Segment Start: EXERCISE INPUT

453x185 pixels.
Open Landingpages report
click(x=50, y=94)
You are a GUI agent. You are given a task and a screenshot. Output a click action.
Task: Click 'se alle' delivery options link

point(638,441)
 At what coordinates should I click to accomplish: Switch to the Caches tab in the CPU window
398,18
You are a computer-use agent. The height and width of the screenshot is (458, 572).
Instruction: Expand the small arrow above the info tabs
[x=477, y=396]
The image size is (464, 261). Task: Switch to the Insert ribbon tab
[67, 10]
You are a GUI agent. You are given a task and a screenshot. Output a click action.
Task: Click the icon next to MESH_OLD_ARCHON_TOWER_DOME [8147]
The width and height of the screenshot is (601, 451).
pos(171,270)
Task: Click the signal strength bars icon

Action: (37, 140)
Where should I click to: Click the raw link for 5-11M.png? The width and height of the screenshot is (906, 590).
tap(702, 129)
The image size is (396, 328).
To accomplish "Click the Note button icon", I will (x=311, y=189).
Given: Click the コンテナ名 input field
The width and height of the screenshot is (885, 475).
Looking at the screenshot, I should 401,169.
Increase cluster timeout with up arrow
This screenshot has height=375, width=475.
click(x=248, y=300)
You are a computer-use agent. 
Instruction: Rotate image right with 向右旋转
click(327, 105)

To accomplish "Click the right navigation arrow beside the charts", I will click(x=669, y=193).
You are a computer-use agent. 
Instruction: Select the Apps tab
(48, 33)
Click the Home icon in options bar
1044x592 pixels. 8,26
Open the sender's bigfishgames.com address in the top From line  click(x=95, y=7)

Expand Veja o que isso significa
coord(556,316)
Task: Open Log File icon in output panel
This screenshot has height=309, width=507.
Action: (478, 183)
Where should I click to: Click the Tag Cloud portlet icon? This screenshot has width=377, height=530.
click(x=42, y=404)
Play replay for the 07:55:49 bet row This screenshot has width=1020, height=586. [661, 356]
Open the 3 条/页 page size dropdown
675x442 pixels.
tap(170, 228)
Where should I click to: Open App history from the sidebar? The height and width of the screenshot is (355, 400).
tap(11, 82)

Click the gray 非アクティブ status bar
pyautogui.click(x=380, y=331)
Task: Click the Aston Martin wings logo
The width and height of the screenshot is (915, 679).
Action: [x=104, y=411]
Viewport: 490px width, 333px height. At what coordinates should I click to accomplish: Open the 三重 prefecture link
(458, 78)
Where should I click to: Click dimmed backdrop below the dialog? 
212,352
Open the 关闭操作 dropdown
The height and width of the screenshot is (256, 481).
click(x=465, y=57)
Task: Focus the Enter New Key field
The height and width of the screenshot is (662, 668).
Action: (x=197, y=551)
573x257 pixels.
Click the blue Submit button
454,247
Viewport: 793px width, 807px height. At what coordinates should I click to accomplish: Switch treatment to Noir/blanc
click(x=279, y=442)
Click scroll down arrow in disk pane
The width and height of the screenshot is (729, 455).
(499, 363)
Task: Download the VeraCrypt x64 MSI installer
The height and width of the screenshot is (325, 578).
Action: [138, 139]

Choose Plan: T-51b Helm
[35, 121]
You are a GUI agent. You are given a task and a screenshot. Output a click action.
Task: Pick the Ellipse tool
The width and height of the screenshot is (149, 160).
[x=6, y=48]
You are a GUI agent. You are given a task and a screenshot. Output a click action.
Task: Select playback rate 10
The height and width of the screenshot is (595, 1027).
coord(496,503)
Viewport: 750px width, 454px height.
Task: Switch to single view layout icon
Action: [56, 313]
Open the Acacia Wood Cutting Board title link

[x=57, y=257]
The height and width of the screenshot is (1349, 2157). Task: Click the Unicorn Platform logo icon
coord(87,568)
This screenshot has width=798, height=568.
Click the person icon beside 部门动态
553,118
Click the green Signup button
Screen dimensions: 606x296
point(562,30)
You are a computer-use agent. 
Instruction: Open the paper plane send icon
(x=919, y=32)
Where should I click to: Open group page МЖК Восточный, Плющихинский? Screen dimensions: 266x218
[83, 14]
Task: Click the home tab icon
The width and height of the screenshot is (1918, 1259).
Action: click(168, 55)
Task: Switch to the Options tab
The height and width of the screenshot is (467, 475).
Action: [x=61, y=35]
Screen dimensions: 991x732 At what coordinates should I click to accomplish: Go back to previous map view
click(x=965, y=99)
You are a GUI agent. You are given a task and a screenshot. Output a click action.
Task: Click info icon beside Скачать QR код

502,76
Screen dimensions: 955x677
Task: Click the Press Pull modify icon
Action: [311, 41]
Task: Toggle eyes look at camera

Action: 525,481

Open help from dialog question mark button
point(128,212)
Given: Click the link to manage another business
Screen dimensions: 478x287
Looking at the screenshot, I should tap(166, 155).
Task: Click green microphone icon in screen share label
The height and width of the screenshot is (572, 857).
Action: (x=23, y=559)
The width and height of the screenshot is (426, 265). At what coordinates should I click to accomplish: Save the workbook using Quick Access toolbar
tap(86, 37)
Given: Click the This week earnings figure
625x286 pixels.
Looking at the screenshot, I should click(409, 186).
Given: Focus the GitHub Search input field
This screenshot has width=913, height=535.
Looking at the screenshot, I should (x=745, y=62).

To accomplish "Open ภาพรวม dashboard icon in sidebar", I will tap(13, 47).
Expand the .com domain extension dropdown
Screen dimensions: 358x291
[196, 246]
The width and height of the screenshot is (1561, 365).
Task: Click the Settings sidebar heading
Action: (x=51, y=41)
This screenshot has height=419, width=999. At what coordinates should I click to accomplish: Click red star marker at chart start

Segment End: EXERCISE INPUT

Quote, word for word, every line starting at the one that contains "Open help from dialog question mark button" and ending with the final line of the entries.

- FINISHED TASK:
Open help from dialog question mark button
point(128,212)
Given: Click the link to manage another business
Screen dimensions: 478x287
Looking at the screenshot, I should tap(166, 155).
Task: Click green microphone icon in screen share label
The height and width of the screenshot is (572, 857).
Action: (x=23, y=559)
The width and height of the screenshot is (426, 265). At what coordinates should I click to accomplish: Save the workbook using Quick Access toolbar
tap(86, 37)
Given: Click the This week earnings figure
625x286 pixels.
Looking at the screenshot, I should click(409, 186).
Given: Focus the GitHub Search input field
This screenshot has width=913, height=535.
Looking at the screenshot, I should (x=745, y=62).

To accomplish "Open ภาพรวม dashboard icon in sidebar", I will tap(13, 47).
Expand the .com domain extension dropdown
Screen dimensions: 358x291
[196, 246]
The width and height of the screenshot is (1561, 365).
Task: Click the Settings sidebar heading
Action: (x=51, y=41)
This screenshot has height=419, width=999. At what coordinates should I click to accomplish: Click red star marker at chart start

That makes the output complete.